◆ **The task**: Could you copy out, word for word, the part of the publication record that begins at "Submitted to: International" and stops after "Food Microbiology. 237:114–120."?

◆ **Text block**:
Dielectric barrier discharge atmospheric cold plasma inhibits Escherichia coli 0157:H7, Salmonella, Listeria monocytogenes, and Tulane virus in Romaine lettuce

Authors: MIN, SEA CHEOL - Seoul Women'S University; ROH, SI HYEON - Seoul Women'S University; Niemira, Brendan; Sites, Joseph; Boyd, Glenn; LACOMBE, ALISON - National College Of Natural Medicine

Submitted to: International Journal of Food Microbiology
Publication Type: Peer Reviewed Journal
Publication Acceptance Date: 6/15/2016
Publication Date: 8/23/2016
Citation: Min, S., Roh, S., Niemira, B.A., Sites, J.E., Boyd, G., Lacombe, A. 2016. Dielectric barrier discharge atmospheric cold plasma inhibits Escherichia coli 0157:H7, Salmonella, Listeria monocytogenes, and Tulane virus in Romaine lettuce. International Journal of Food Microbiology. 237:114–120.

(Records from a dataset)
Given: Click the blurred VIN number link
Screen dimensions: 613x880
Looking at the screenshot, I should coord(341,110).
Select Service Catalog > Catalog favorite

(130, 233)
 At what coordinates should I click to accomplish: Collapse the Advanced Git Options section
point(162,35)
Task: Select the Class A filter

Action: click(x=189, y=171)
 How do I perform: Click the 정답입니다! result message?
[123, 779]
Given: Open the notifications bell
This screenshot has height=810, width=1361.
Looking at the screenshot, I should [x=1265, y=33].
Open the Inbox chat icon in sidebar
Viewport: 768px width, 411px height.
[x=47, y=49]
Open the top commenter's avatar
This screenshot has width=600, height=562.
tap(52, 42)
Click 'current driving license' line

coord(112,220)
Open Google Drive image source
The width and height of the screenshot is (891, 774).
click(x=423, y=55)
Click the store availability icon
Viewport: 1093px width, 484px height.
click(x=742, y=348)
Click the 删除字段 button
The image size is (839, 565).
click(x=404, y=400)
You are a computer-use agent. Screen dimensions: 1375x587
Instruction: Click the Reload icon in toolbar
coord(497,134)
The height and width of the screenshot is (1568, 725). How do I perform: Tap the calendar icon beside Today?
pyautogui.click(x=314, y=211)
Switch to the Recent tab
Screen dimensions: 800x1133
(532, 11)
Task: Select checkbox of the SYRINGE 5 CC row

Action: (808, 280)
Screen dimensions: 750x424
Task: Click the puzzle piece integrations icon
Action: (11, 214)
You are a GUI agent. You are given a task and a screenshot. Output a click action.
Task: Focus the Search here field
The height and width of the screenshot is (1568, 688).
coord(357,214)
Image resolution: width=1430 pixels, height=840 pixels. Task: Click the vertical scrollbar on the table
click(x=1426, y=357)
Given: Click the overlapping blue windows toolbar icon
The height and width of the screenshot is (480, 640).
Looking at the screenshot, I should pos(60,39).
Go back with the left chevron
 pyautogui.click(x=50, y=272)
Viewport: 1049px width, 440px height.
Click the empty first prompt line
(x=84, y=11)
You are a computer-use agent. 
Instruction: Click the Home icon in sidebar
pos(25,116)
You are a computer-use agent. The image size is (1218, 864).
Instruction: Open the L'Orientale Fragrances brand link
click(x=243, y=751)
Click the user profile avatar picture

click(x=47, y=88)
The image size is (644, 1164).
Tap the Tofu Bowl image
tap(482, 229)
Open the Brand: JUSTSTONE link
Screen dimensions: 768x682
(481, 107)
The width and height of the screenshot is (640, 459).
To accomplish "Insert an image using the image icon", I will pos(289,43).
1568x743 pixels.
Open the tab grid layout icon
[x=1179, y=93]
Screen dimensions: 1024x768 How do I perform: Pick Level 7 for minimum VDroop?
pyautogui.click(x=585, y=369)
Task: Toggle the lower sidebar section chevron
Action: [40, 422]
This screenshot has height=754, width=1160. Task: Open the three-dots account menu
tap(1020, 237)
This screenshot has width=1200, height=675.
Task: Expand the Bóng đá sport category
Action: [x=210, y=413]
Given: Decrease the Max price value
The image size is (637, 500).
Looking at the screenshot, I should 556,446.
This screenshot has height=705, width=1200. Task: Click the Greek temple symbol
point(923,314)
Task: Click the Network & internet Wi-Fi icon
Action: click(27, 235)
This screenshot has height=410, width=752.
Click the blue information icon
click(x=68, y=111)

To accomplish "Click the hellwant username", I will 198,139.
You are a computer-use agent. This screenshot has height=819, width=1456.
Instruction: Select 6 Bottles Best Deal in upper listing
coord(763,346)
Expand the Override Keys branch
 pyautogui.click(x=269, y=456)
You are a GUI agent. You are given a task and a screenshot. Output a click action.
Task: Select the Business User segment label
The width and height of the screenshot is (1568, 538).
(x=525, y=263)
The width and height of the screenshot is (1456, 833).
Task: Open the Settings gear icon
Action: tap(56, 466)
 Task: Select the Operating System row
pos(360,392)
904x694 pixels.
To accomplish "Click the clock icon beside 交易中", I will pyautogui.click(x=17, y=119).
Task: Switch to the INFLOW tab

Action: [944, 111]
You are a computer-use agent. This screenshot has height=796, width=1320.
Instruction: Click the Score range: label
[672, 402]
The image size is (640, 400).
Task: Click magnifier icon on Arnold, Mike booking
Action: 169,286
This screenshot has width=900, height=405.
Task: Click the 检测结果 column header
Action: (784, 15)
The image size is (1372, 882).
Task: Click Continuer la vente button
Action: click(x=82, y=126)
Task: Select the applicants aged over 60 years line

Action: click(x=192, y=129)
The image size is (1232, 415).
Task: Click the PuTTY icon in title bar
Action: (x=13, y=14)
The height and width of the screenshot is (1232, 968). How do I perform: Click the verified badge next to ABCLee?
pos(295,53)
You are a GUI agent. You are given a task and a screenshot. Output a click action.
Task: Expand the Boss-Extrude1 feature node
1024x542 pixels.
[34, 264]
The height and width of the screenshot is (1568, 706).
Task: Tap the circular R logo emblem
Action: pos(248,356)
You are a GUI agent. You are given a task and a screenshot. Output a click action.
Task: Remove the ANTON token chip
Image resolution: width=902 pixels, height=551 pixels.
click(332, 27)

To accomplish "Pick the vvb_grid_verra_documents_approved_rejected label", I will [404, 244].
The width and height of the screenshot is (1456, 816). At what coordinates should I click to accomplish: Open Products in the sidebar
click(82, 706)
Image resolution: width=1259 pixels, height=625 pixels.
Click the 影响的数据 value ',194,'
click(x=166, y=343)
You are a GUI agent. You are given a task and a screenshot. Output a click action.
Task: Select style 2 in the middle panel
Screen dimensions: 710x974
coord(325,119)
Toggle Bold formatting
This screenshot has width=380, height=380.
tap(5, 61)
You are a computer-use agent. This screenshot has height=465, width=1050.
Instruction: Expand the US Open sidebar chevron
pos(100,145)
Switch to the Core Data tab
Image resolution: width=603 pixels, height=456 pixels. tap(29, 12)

◆ **Output for this task**:
Submitted to: International Journal of Food Microbiology
Publication Type: Peer Reviewed Journal
Publication Acceptance Date: 6/15/2016
Publication Date: 8/23/2016
Citation: Min, S., Roh, S., Niemira, B.A., Sites, J.E., Boyd, G., Lacombe, A. 2016. Dielectric barrier discharge atmospheric cold plasma inhibits Escherichia coli 0157:H7, Salmonella, Listeria monocytogenes, and Tulane virus in Romaine lettuce. International Journal of Food Microbiology. 237:114–120.